*WORK ORDER*
Retype, exactly and only, each line from the one containing "Task: Open the more options kebab menu" to the end of the records below.

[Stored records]
┄┄┄┄┄┄┄┄┄┄┄┄┄┄┄┄┄┄┄┄

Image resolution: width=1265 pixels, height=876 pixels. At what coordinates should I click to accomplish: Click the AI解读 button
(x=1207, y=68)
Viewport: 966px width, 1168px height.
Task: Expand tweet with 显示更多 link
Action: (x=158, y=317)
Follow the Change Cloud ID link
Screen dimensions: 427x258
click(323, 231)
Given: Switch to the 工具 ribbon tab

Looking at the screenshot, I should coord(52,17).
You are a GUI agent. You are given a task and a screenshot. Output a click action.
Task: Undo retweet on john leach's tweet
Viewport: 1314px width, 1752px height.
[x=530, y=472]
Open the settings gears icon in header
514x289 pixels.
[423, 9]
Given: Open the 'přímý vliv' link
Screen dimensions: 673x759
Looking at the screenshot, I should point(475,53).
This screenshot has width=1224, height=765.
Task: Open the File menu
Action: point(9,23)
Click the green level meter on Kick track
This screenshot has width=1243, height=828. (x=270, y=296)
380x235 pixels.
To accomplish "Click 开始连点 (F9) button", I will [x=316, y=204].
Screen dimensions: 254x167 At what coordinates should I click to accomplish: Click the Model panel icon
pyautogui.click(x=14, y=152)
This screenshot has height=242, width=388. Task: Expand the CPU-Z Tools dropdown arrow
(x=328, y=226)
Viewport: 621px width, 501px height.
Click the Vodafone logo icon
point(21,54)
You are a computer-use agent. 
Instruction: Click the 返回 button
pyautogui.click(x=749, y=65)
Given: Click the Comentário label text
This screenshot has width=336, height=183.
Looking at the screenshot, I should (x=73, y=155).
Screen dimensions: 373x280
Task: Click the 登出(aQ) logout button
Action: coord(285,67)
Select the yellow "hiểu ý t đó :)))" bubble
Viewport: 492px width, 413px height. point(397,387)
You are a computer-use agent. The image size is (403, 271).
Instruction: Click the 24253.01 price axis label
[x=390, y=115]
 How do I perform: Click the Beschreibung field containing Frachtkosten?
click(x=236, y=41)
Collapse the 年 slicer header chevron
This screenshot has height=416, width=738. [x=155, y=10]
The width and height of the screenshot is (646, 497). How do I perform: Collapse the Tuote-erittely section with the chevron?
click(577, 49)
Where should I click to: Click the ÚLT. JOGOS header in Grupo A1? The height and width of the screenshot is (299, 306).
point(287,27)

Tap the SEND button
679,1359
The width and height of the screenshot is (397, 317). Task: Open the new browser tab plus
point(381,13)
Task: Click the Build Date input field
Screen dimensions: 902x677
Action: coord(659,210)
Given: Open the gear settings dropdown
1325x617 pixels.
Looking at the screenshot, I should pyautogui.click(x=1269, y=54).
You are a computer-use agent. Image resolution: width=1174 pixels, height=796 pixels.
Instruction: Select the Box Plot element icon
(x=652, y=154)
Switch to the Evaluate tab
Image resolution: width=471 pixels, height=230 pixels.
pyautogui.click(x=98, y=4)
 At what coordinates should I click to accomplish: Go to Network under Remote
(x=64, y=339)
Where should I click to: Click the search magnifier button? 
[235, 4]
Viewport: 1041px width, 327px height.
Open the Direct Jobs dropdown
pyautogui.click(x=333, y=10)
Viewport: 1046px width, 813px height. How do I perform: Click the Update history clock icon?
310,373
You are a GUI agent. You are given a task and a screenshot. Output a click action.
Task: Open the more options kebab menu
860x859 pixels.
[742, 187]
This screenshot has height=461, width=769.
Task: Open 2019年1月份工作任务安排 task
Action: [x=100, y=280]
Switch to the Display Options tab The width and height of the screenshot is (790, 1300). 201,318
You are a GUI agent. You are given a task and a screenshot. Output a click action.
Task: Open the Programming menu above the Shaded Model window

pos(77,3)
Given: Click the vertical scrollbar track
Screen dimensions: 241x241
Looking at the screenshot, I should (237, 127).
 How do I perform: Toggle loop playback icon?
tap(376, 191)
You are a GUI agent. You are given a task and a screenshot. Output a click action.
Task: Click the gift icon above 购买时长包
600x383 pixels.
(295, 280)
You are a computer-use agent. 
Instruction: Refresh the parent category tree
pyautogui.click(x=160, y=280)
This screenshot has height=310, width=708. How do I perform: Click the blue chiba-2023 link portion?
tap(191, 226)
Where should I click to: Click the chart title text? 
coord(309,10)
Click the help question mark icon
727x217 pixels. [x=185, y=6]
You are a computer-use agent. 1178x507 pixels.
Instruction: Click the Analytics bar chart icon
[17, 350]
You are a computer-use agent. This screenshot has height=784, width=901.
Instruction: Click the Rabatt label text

┄┄┄┄┄┄┄┄┄┄┄┄┄┄┄┄┄┄┄┄

*ANSWER FOR THIS EXERCISE*
Task: Open the more options kebab menu
860x859 pixels.
[742, 187]
This screenshot has height=461, width=769.
Task: Open 2019年1月份工作任务安排 task
Action: [x=100, y=280]
Switch to the Display Options tab The width and height of the screenshot is (790, 1300). 201,318
You are a GUI agent. You are given a task and a screenshot. Output a click action.
Task: Open the Programming menu above the Shaded Model window

pos(77,3)
Given: Click the vertical scrollbar track
Screen dimensions: 241x241
Looking at the screenshot, I should (237, 127).
 How do I perform: Toggle loop playback icon?
tap(376, 191)
You are a GUI agent. You are given a task and a screenshot. Output a click action.
Task: Click the gift icon above 购买时长包
600x383 pixels.
(295, 280)
You are a computer-use agent. 
Instruction: Refresh the parent category tree
pyautogui.click(x=160, y=280)
This screenshot has height=310, width=708. How do I perform: Click the blue chiba-2023 link portion?
tap(191, 226)
Where should I click to: Click the chart title text? 
coord(309,10)
Click the help question mark icon
727x217 pixels. [x=185, y=6]
You are a computer-use agent. 1178x507 pixels.
Instruction: Click the Analytics bar chart icon
[17, 350]
You are a computer-use agent. This screenshot has height=784, width=901.
Instruction: Click the Rabatt label text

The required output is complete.